L’attaque ne dure que 45 secondes.

Plus de 150 balles sont tirées et il y a huit impacts sur la carrosserie de la voiture. Une balle traverse le siège passager arrière, brisant la vitre du président et de sa femme, couverte de verre.

Les De Gaulle ont une dette de gratitude envers le sang-froid de leur chauffeur Francis Marroux, qui avait également été au volant un an plus tôt lorsque la voiture présidentielle a survécu à une première tentative d’assassinat – attribuée plus tard à
Bastien-Thiry — dans le village nord-est de Pont-sur-Seine.

photo de police du colonel jean bastien-thiry

Cette photo d’archive prise le 18 septembre 1962 par la police judiciaire française montre le colonel Jean Bastien-Thiry qui a organisé l’attentat du 22 août 1962 contre le général de Gaulle au Petit-Clamart, au sud de Paris. (Photo AFP)

Marroux parvient à garder le contrôle du véhicule et accélère sur deux pneus crevés sous plus de feu.

Le gendre de De Gaulle, Alain de Boissieu, joue également un rôle clé.

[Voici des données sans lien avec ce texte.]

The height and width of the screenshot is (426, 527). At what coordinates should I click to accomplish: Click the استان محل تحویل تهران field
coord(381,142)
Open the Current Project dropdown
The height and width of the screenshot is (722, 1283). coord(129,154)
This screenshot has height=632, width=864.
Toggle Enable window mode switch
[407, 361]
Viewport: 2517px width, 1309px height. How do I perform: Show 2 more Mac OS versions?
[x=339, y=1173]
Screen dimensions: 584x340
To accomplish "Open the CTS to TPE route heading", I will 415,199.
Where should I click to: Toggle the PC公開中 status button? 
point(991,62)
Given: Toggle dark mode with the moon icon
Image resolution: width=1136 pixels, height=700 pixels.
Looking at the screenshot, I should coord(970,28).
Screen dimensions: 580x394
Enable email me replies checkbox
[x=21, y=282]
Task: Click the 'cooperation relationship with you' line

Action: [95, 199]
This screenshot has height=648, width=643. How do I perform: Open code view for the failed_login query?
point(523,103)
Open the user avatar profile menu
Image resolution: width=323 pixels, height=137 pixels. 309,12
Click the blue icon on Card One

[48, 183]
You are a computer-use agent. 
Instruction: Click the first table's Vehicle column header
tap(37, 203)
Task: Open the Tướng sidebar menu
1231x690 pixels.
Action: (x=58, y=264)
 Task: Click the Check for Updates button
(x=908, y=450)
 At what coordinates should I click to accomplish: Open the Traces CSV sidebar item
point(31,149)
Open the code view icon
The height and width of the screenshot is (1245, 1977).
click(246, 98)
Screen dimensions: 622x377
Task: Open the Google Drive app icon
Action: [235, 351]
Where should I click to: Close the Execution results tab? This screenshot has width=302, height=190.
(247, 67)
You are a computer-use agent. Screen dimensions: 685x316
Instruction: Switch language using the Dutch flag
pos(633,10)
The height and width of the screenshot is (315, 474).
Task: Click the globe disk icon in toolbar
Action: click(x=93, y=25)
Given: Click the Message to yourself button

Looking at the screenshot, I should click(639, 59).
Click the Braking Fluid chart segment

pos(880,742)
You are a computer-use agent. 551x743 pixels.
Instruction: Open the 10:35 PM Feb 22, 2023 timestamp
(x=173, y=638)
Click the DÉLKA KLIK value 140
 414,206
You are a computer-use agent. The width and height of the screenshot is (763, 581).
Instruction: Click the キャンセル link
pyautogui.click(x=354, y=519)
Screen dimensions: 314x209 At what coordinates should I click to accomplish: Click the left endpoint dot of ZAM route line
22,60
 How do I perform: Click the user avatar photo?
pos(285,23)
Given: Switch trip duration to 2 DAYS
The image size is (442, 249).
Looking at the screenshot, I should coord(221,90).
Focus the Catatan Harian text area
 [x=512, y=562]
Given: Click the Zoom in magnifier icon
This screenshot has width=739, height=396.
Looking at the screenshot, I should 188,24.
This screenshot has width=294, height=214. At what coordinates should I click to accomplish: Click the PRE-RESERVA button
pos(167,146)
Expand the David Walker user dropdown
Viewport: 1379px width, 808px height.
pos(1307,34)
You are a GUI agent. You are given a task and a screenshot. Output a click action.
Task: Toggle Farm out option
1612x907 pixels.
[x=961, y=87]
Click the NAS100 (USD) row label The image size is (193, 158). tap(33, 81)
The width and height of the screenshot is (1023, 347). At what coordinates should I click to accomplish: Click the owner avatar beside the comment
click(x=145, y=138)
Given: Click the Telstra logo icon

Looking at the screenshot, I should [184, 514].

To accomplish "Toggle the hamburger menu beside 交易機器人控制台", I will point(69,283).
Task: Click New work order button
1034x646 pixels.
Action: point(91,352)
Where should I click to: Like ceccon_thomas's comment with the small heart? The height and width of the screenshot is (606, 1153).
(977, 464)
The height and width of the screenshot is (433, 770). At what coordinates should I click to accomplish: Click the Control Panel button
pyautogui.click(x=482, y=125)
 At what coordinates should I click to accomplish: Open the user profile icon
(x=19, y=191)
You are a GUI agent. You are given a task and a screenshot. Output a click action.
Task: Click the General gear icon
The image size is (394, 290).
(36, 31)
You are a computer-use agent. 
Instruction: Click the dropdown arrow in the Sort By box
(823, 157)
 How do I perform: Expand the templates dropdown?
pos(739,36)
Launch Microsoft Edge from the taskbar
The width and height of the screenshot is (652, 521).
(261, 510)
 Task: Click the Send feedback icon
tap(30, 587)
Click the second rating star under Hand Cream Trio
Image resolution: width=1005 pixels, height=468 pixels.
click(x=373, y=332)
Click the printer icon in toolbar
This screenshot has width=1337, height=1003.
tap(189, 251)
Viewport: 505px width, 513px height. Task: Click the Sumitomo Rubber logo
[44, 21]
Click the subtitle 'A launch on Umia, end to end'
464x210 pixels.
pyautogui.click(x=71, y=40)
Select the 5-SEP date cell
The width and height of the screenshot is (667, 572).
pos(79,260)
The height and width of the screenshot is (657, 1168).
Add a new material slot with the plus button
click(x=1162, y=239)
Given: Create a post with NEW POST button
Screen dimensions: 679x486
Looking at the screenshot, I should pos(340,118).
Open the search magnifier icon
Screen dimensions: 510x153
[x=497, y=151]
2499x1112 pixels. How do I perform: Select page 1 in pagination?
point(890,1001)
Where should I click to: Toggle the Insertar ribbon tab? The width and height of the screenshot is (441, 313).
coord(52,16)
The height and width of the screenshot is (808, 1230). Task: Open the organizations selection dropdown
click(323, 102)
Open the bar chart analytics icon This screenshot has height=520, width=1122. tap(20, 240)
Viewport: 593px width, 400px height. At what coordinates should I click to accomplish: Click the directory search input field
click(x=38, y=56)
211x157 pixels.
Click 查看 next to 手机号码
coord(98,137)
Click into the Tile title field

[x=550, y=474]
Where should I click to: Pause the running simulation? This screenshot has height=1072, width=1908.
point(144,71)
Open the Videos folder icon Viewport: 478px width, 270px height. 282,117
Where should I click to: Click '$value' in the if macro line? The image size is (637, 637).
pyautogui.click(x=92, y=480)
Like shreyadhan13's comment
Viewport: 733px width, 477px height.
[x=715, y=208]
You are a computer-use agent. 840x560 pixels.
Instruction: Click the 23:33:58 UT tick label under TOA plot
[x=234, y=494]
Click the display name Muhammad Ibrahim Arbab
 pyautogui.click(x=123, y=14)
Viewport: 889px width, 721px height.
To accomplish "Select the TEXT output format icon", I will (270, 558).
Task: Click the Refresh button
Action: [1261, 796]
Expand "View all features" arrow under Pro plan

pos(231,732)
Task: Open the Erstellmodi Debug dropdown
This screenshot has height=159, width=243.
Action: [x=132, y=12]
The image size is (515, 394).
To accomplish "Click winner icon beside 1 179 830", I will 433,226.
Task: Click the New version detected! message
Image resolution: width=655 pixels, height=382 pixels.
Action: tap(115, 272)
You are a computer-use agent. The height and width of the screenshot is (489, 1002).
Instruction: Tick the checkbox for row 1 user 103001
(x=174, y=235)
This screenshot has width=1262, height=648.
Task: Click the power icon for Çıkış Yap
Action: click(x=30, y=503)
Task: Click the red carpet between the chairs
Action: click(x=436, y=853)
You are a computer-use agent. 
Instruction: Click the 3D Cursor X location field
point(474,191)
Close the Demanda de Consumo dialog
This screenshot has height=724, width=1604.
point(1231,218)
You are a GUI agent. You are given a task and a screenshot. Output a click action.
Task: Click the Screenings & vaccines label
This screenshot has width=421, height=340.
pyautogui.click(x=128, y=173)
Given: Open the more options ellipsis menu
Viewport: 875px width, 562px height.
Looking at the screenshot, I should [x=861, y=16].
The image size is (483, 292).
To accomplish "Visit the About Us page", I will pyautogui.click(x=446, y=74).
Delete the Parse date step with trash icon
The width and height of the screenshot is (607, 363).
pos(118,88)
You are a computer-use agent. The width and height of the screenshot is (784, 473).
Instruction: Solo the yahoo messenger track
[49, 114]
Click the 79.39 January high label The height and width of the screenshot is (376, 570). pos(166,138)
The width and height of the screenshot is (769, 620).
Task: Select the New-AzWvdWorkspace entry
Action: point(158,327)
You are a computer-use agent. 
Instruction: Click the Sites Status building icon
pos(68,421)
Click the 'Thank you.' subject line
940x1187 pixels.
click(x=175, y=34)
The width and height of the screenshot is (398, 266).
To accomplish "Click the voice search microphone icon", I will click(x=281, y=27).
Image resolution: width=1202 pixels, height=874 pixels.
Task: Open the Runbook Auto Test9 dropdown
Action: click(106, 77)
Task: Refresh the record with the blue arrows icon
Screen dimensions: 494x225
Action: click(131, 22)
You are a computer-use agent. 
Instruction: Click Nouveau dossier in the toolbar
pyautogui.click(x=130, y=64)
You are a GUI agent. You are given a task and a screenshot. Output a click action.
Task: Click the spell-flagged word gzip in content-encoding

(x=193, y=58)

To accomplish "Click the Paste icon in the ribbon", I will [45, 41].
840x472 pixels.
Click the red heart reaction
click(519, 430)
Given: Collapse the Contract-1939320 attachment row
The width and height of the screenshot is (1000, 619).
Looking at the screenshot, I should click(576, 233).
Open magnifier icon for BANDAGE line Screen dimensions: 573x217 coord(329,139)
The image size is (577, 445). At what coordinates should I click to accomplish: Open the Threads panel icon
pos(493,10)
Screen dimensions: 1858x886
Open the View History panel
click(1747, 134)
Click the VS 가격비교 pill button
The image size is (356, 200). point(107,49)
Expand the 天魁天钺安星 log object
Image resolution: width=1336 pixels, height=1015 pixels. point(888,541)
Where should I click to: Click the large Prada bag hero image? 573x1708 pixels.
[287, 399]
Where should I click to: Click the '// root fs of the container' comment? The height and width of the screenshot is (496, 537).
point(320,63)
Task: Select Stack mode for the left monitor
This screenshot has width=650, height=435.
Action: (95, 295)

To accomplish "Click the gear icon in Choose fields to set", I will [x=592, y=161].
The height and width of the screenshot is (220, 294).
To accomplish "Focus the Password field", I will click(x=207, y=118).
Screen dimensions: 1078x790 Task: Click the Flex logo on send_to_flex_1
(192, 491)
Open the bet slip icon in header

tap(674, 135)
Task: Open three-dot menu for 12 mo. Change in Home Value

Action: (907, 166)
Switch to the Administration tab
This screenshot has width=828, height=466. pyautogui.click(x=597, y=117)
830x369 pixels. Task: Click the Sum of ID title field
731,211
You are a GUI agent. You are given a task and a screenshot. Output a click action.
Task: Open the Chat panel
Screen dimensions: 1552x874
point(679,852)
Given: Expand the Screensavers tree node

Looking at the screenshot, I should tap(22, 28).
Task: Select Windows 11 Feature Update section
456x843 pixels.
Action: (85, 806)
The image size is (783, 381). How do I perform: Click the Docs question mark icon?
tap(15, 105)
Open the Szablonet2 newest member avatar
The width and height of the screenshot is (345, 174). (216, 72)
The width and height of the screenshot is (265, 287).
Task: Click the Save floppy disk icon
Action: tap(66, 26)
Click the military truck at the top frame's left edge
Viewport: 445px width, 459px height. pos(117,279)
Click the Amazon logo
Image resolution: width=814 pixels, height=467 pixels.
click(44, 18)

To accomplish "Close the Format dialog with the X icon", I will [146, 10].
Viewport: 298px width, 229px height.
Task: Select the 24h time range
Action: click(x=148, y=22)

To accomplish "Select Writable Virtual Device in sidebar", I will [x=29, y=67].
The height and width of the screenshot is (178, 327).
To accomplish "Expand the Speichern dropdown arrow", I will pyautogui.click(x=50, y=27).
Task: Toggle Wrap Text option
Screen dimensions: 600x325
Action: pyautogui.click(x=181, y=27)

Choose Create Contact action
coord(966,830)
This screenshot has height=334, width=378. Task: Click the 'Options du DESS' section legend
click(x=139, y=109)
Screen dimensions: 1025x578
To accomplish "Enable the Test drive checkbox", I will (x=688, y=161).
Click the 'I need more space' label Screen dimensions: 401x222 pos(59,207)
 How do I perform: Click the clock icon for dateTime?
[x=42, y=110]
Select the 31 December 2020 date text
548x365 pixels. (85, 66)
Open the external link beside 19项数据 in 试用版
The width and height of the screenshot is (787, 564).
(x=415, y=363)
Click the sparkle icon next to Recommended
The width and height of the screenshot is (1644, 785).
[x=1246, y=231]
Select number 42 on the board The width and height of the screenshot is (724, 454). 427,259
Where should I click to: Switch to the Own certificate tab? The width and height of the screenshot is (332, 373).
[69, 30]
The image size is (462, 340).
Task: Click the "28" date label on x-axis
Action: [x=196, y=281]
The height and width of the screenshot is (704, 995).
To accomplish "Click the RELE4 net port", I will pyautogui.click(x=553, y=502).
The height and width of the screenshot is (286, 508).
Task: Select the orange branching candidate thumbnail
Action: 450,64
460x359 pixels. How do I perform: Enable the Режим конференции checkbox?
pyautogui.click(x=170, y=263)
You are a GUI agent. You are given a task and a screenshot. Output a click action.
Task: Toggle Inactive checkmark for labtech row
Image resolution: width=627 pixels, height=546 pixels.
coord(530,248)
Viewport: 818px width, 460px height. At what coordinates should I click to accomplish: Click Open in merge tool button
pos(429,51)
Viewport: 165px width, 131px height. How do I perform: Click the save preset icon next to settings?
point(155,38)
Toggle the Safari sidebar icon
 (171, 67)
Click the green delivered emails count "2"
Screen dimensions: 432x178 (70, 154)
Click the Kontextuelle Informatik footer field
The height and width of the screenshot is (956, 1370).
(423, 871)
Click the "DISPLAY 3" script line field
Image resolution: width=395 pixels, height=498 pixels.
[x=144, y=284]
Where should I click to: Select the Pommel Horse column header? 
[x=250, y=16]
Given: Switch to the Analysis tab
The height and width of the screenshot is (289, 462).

Assis à l’avant de la voiture, il crie “Descends, père!” au chef de la France.

‘Rasage de près’

L’imperturbable De Gaulle, alors âgé de 71 ans, fait d’abord comme si de rien n’était. Arrivé à l’aéroport militaire de Villacoublay, il passe en revue les troupes comme d’habitude.

Mais en montant dans l’avion avec Yvonne, il avoue à de Boissieu : “Cette fois, c’était rasé de près !”

Jean-Noël Jeanneney, historien français et auteur d’un livre sur l’attentat, explique qu’une combinaison de facteurs explique l’échec de l’attaque de 1962, notamment qu’aucune des personnes impliquées n’était prête à mourir pour la cause.

Interrogé par l’AFP en 2012, un rescapé de la cellule accusait le brouillage des armes et le manque d’entraînement des tireurs.

“Ce sont de si mauvais tireurs”, a déclaré De Gaulle au Premier ministre Georges Pompidou lors d’un appel téléphonique le soir de l’attentat.

La nouvelle de la tentative d’assassinat se répand rapidement.

“Attentat raté contre De Gaulle” écrit l’AFP dans un premier “flash” à 20h55.

Une autre suit : « Des coups de feu ont été tirés peu après 20 heures contre la voiture du général De Gaulle près de Villacoublay. Personne n’a été touché ».

Plus tard, il apparaît qu’un homme roulant en sens inverse a été touché à la main par une balle perdue mais seulement légèrement blessé.

Le cerveau exécuté

La chasse aux coupables est rapide et efficace, l’un des suspects révélant toute l’opération après son arrestation.

Presque toutes les personnes impliquées sont prises, y compris Bastien-Thiry. Neuf hommes sont jugés, dont trois sont condamnés à mort.

De Gaulle gracie deux d’entre eux mais refuse la clémence pour Bastien-Thiry, qui est la dernière personne à être exécutée par peloton d’exécution en France le 11 mars 1963 à l’âge de 35 ans.

Toujours stratège, De Gaulle exploite l’indignation du public face à l’attaque pour renforcer le soutien à un amendement constitutionnel visant à faire élire le président par vote populaire plutôt que par un collège électoral.

L’attaque qu’il confie à l’un de ses ministres est venue « au bon moment ».